→ Supplied text
========

There’s enough greasy matter in the Milky Way for 40 trillion trillion trillion packs of butter, according to a new study of the space between the stars.

In the research, published in the Monthly Notices of the Royal Astronomical Society, a team of Australian and Turkish astronomers found that there are about 100 “greasy” carbon atoms for every million hydrogen atoms in the Universe.

“This space grease is not the kind of thing you’d want to spread on a slice of toast!” said Professor Tim Schmidt , from the Australian Research Council Centre of Excellence in Exciton Science in the School of Chemistry at UNSW Sydney, in a statement.

“It’s dirty, likely toxic and only forms in the environment of interstellar space (and our laboratory). It’s also intriguing that organic material of this kind – material that gets incorporated into planetary systems – is so abundant.”

We’re really not sure how abundant carbon, an essential component for life as we know it, is in the Universe. Only half of what is expected can be found in its pure form and the rest is chemically bound in two main forms, grease-like (aliphatic) and mothball-like (aromatic).

Schmidt and his team set out to discover how much greasy carbon there was by recreating interstellar dust in their laboratory. They copied the process by which organic molecules are made by stars by expanding a carbon-containing plasma into a vacuum at a low temperature. They could then analyse how strongly the dust absorbed light with a specific infrared wavelength, which indicates aliphatic carbon.

“Combining our lab results with observations from astronomical observatories allows us to measure the amount of aliphatic carbon between us and the stars”, explained Schmidt.

This experiment led them to conclude that toxic, greasy carbon accounts for between a quarter and a half of the available carbon in the Universe.

The next step is to figure out the abundance of mothball-like or aromatic carbon. If scientists knew how much of each type of carbon there was in the space between the stars, they could make a reasonable conjecture about how much of this element exists in the Universe. That would also help tell us how likely carbon-based life-forms are outside of Earth.

========

→ Information shown
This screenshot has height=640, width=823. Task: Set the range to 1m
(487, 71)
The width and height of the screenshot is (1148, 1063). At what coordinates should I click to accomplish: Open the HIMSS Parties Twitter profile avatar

========

→ Complete the following
(A) Copy the article on space grease from "There’s enough greasy" to "in a statement.", swapping "astronomers" for "researchers".
(B) Answer these questions from the article on space grease.
(i) In which journal was the research published?
(ii) About how many greasy carbon atoms are there for every million hydrogen atoms in the Universe?
(iii) What share of the available carbon in the Universe does greasy carbon account for, according to the team's conclusion?
(C) Using the article on space grease, explain in one to three sentences why the team measured how strongly their laboratory dust absorbed light at a specific infrared wavelength.

→ Solutions for each task
(A)
There’s enough greasy matter in the Milky Way for 40 trillion trillion trillion packs of butter, according to a new study of the space between the stars.

In the research, published in the Monthly Notices of the Royal Astronomical Society, a team of Australian and Turkish researchers found that there are about 100 “greasy” carbon atoms for every million hydrogen atoms in the Universe.

“This space grease is not the kind of thing you’d want to spread on a slice of toast!” said Professor Tim Schmidt , from the Australian Research Council Centre of Excellence in Exciton Science in the School of Chemistry at UNSW Sydney, in a statement.

(B)
(i) The Monthly Notices of the Royal Astronomical Society.
(ii) About 100.
(iii) Between a quarter and a half.

(C) Absorption at that wavelength indicates aliphatic, or greasy, carbon. Combining these lab results with observations from astronomical observatories let the team measure the amount of aliphatic carbon between us and the stars.